▶ [Aufgabenstellung]: Gib den Abschnitt der CD-Rezension von „Die CD wird“ bis „sich Israel befindet.“ wortgetreu wieder.

▶ [Textauszug]:
####################

Die CD wird in einem wirklich schicken Digipack geliefert, auf dem Cover sind vier Weizenähren abgebildet, deren Stengel in einen Barcode übergehen. So ein Bild reizt natürlich direkt zum spekulativen Interpretieren, vermutlich hat es was mit "Leben“ und "Verdinglichung“ zu tun ("I’m not a number, I am a free man“, wie es bei DEATH IN JUNE und IRON MAIDEN heißt) oder ist sogar eine direkte Anspielung auf die prekäre Lage, in der sich Israel befindet.
Nun denn, los geht’s mit MORTALMANIFEST, einem relativ neuen Projekt, welches auch gerade unter dem Titel "Wake“ auf dem israelischen Label HOUSE OF THE LAST LIGHT eine Vollzeit-CD veröffentlicht hat. Auf ihrer "Myspace“-Seite geben sie u.a. an, von solchen COLD MEAT-Acts wie SKIN AREA und IRON JUSTICE beeinflusst zu sein. Abgesehen davon, dass es doch wundern sollte, solche weniger als mittelspannenden Industrialprojekte schon als Einflussgrößen anderer vermittelt zu bekommen, ist dieser Selbstbeschreibung nichts hinzuzufügen. Auf "Noise.Il“ sind sie zweimal vertreten. Ihr Opener des Samplers "Fear Establishment For Lucifer Jupiter“ besteht aus einer etwas soundtechnisch bearbeiteten, englischsprachigen Rede, die von Zuschauerlachen und nervösem Trommeln begleitet wird. Das Ganze dauert gut zehn Minuten und der "Clou“ des Ganzen wird einem, wenn überhaupt nur klar, wenn man auch weiß, um was es in dieser bearbeiteten Rede geht. Also fragte ich einfach mal beim verantwortlichen "Industrialisten“ nach. Laut seiner Antwort beschäftigte er sich hier mit Verschwörungstheorien, im speziellen mit dem "Einfluss“ der "Illuminaten“ auf die USA, demnach handle die Rede von dem "Plan“, den Planeten Jupiter zu sprengen, um dann... äh, naja, irgendwie wollen jedenfalls die "Illuminaten“ die Welt beherrschen, tut mir leid, ich bekomme von so Theorien Kopfweh. Die Rede stamme von einem christlichen Ex-Illuminaten, der die Welt vor so luziferischen Plänen warnen möchte.  Ähnlich gelagert auch der andere MORTALMANIFEST-Track "The Star Of Washington“, drei Minuten mehr oder weniger rhythmischer Noise, inhaltlich von der Entdeckung inspiriert, derzufolge man auf Satellitenphotos sehen könne, dass um das  "Weiße Haus“ ein satanisches Pentagramm erkennbar sei, an welchem besagter Regierungssitz die nach unten weisende Spitze markiert.

####################

▶ [Gesammeltes Material]:
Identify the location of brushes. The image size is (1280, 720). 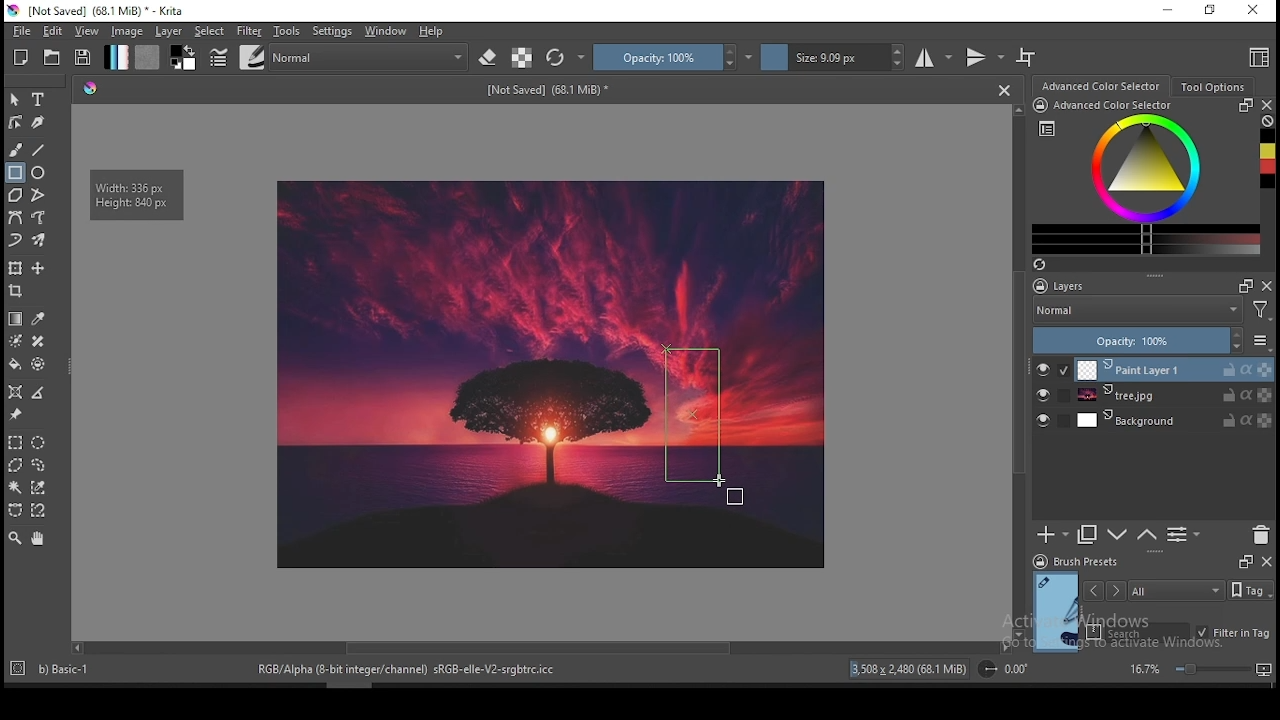
(251, 57).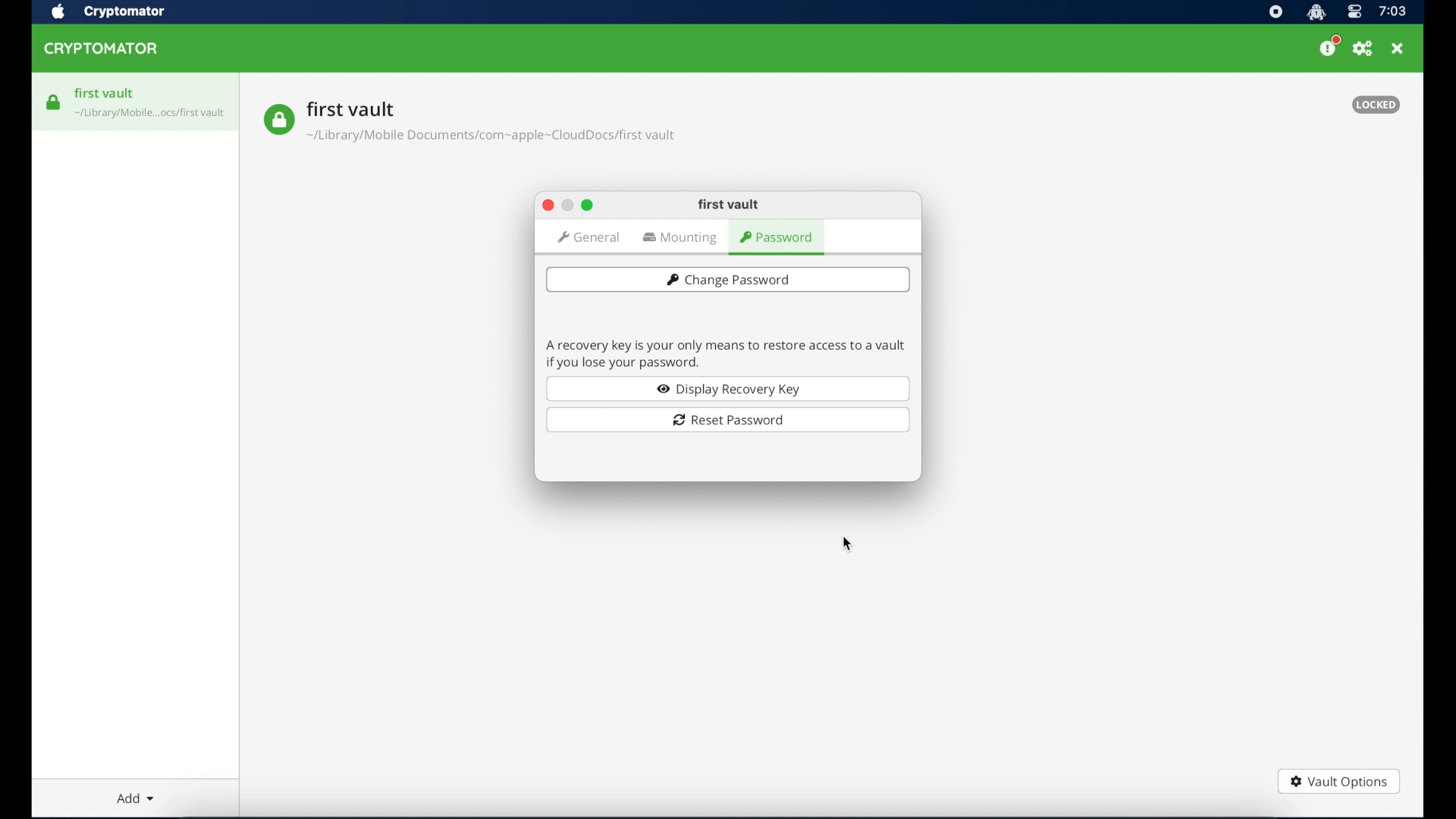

####################

▶ [Lösung]:
Die CD wird in einem wirklich schicken Digipack geliefert, auf dem Cover sind vier Weizenähren abgebildet, deren Stengel in einen Barcode übergehen. So ein Bild reizt natürlich direkt zum spekulativen Interpretieren, vermutlich hat es was mit "Leben“ und "Verdinglichung“ zu tun ("I’m not a number, I am a free man“, wie es bei DEATH IN JUNE und IRON MAIDEN heißt) oder ist sogar eine direkte Anspielung auf die prekäre Lage, in der sich Israel befindet.